▶ Kurze Aufgabe: Welche Partei rief laut dem Dokument zum Kopftuch-Urteil in der Türkei das Verfassungsgericht an?

▶ Dokument:
○ ○ ○ ○

Nach Kopftuch-Urteil in Türkei: Verbot von Erdogans Partei erwartet
Studentinnen dürfen weiterhin kein Kopftuch tragen, urteilt das türkische Verfassungsgericht. Gut möglich, dass dem Urteil ein Verbot der Regierungspartei AKP folgen wird.
"411 Stimmen sorgen für Chaos", lautete im Februar eine aufgeregte Schlagzeile des Massenblatts Hürriyet. Mit dieser Stimmenmehrheit nämlich hatten die Abgeordneten tags zuvor eine Verfassungsänderung beschlossen, die es Studentinnen erlauben sollte, verhüllt Hochschulen und Universitäten zu besuchen. Nicht nur kemalistische Zeitungen und die Bürokratie kritisierten diese Entscheidung. Die linksnationalistische Oppositionspartei CHP rief das Verfassungsgericht an, und Millionen von Türkinnen und Türken gingen aus Angst vor einer schleichenden Islamisierung auf die Straße.

○ ○ ○ ○

▶ Datenauszug:

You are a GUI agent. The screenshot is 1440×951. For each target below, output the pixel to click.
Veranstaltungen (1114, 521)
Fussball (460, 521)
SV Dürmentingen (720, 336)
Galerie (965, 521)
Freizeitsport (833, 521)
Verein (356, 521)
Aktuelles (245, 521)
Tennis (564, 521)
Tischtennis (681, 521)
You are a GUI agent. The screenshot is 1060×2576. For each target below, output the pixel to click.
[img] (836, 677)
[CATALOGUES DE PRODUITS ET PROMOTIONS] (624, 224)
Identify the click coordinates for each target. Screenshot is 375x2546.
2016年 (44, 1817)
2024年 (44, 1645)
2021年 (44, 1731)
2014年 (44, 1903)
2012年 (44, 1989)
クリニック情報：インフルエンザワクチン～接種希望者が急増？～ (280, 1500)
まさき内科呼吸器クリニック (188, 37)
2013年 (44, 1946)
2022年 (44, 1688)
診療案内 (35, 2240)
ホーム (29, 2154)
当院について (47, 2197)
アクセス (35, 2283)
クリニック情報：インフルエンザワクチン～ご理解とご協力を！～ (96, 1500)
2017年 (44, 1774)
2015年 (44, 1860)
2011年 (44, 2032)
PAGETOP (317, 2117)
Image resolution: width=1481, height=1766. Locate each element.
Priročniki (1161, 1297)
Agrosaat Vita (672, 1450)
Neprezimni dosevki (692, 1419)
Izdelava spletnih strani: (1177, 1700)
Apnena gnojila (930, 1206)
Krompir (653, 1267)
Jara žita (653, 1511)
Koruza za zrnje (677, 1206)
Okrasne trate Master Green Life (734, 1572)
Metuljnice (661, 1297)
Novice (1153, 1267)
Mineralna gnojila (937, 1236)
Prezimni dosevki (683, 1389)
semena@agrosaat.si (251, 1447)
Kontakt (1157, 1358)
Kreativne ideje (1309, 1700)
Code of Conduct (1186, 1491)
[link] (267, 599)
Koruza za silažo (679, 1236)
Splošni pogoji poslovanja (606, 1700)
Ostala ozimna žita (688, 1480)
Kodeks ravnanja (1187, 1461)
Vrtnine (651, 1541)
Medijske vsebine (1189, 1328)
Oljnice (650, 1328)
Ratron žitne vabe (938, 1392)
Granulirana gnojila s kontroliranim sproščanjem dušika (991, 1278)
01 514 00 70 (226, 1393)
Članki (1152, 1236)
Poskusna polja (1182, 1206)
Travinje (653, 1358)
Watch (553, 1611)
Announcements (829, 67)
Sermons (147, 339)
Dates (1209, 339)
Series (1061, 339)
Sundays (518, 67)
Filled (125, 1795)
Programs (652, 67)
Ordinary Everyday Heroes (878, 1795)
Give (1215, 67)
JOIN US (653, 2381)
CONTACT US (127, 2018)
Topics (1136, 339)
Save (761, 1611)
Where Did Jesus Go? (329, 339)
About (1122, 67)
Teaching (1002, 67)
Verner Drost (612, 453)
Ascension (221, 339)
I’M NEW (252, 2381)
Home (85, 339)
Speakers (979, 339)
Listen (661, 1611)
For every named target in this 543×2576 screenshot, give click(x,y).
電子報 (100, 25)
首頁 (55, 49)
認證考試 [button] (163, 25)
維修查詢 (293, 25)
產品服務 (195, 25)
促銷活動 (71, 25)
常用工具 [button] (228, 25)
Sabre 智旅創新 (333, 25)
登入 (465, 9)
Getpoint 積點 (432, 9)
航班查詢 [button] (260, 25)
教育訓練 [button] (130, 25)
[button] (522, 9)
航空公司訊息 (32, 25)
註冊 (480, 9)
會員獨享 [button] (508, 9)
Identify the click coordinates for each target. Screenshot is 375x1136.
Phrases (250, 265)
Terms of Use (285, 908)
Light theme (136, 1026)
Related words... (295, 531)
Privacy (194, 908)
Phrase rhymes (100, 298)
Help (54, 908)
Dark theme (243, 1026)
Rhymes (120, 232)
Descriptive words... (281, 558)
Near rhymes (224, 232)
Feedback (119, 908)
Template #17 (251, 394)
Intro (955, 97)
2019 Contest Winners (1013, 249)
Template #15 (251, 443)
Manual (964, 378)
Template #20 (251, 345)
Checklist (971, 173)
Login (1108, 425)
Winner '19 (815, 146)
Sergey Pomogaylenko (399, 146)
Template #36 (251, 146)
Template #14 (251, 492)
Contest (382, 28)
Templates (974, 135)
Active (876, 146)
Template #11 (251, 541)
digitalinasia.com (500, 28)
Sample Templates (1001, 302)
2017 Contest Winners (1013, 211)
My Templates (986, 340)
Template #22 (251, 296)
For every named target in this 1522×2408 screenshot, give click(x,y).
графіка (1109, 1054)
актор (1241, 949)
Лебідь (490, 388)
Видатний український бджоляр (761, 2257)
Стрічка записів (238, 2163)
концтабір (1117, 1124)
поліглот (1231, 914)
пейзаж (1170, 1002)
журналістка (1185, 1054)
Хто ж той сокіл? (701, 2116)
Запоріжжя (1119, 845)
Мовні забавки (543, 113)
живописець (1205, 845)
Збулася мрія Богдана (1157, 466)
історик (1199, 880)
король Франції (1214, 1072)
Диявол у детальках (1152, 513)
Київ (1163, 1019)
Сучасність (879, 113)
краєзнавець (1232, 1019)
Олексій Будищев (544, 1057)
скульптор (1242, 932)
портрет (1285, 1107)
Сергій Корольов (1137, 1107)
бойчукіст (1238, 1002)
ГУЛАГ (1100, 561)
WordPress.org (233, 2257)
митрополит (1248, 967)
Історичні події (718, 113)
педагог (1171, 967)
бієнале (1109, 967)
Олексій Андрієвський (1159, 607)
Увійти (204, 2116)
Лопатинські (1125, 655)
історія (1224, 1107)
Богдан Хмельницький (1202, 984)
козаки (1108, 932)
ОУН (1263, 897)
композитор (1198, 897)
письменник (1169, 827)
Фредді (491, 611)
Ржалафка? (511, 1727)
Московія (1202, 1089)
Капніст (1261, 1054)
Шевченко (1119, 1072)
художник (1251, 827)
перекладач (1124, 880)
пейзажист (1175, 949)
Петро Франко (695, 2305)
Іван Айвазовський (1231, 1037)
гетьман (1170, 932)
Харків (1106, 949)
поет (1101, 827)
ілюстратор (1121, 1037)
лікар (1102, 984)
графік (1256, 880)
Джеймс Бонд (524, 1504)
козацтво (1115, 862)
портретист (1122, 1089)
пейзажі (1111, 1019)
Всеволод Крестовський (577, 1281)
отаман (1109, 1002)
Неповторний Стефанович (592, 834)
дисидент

○ ○ ○ ○

▶ Lösung: Die linksnationalistische Oppositionspartei CHP.